Boémio recuperado

Armida, ópera em três actos estreada em 26 de Dezembro de 1779 no Alla Scala de Milão, vai a palco nos dias 22 e 23 no Centro Cultural de Belém.

Até aqui nada de mais. Mas há. Não é todos os dias que se dá uma estreia mundial. Ou, em rigor, de uma estreia mundial contemporânea de um compositor do século XVIII. E essa estreia acontece porque a Orquestra Metropolitana de Lisboa (OML) resgatou da Biblioteca Nacional da Ajuda uma cópia – a única que se conhece em estado completo – da partitura de Joseph Myslivecek, natural da Boémia (hoje República Checa).

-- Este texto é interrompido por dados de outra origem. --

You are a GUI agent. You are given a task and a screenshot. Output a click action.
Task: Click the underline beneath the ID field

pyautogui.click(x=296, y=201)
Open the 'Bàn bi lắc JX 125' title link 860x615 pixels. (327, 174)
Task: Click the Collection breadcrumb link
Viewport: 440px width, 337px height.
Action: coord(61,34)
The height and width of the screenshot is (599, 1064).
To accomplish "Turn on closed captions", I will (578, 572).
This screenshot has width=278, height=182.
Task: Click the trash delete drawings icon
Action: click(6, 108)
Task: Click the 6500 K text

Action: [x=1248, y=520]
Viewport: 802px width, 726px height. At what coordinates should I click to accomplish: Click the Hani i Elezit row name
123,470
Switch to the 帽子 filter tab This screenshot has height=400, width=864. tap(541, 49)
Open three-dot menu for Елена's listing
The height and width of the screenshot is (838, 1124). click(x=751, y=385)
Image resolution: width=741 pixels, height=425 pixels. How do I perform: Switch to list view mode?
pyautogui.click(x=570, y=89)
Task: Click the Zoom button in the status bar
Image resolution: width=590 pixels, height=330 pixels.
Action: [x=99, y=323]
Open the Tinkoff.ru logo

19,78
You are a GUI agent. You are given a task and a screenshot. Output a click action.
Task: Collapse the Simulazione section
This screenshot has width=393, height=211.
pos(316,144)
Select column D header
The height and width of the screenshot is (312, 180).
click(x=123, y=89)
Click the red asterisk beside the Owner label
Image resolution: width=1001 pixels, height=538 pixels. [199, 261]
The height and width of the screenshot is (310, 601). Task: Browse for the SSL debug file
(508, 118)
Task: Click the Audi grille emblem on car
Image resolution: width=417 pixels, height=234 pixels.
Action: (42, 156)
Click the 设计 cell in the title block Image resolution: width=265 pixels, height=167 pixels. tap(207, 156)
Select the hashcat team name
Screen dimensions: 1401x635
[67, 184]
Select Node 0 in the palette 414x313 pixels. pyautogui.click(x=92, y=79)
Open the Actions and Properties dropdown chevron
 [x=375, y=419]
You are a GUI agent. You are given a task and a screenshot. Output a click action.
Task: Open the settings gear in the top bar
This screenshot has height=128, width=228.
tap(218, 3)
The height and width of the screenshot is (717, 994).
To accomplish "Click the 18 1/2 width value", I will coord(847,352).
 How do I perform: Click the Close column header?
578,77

«A corte portuguesa tinha o hábito de encomendar partituras italianas. Quando D. José I morreu D. Maria manteve essa tradição», conta ao SOL o musicólogo Rui Leitão. Responsável pela transcrição da partitura, durante o último ano, explica que «teve de haver uma normalização de procedimentos quer em termos de texto, quer em termos de música». E que envolveu também a correcção de gralhas, uma vez que «o copista fez o trabalho um pouco à pressa».

A cópia manuscrita de Armida, proveniente do espólio da Casa Real, e guardada na Biblioteca Nacional da Ajuda, veio – como outras 17 óperas de Myslivecek (das 26 que compôs) – de Nápoles e Génova. Que se conheça é a única completa e em estado considerado perfeito (a outra, depositada na Biblioteca Nacional de França, está incompleta). E como as outras óperas «nunca foram feitas nos tempos modernos», Portugal tem um tesouro musical em mãos. Até porque, como comenta o musicólogo e assessor da direcção artística da OML, trata-se de «um bom compositor».

Nascido em Praga em 1737, Myslivecek aprendeu as artes do violino e da moagem. Já estabelecido como moleiro, partiu para Veneza estudar composição de ópera, estabelecendo-se na Península Itálica com grande sucesso. Em 1770 o jovem Mozart trava conhecimento com o homem que viria a ficar conhecido como Il Divino Boemo – e exerceria uma grande influência no seu trabalho. Mas duas óperas que correram mal deixaram o compositor na ruína, tendo terminado os seus dias no esquecimento.

Em Lisboa, sob a direcção do maestro João Paulo Santos, a Metropolitana, os cantores Joana Seara, Carla Caramujo, Eduarda Melo, Sónia Alcobaça, Leila Moreso e Marco Alves dos Santos e o coro Voces Caelestes irão mostrar por que foi o boémio famoso.